È il caso di animali di taglia ridotta o colorazione diversa che, pur appartenendo alla stessa specie, venivano considerate come specie differenti. L’esempio più noto in tal senso è quello dell’Orso bruno, i cui esemplari di taglia ridotta in Trentino venivano chiamati “Ors formigarol”, facendo riferimento ad una supposta dieta molto ricca di formiche. Anche in Abruzzo si distinguevano “orsi cavallini” (con dieta vegetariana e più piccoli) ed “orsi porcini” (con maggiore dieta carnea e più grandi).
Da notare che il riferimento al maiale (porcino) era utilizzato anche per due altre specie dei nostri boschi: la Volpe e il Tasso. Nella zona del monte Amiata, ad esempio, si distinguevano il “Tasso canino” e il “Tasso porcino”; quest’ultimo, pare, dalle carni più gustose. Anche in Lombardia e in Calabria si parlava un tempo di due forme di Tasso: il Tasso cane, descritto come macilento e piccolo, e il Tasso maiale prospero e cicciottello.

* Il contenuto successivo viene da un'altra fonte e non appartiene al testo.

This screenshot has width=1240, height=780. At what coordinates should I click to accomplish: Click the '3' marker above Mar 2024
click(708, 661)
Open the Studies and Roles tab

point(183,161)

Ovviamente la specie è la stessa e le differenze morfologiche e di dimensioni sono quelle legate alla normale variabilità intrapopolazione, al sesso, all’età ed alla stagione di osservazione. Per fortuna gli esseri viventi non sono fatti con lo stampino e la Natura in genere ancora rifugge dalla logica dei cloni.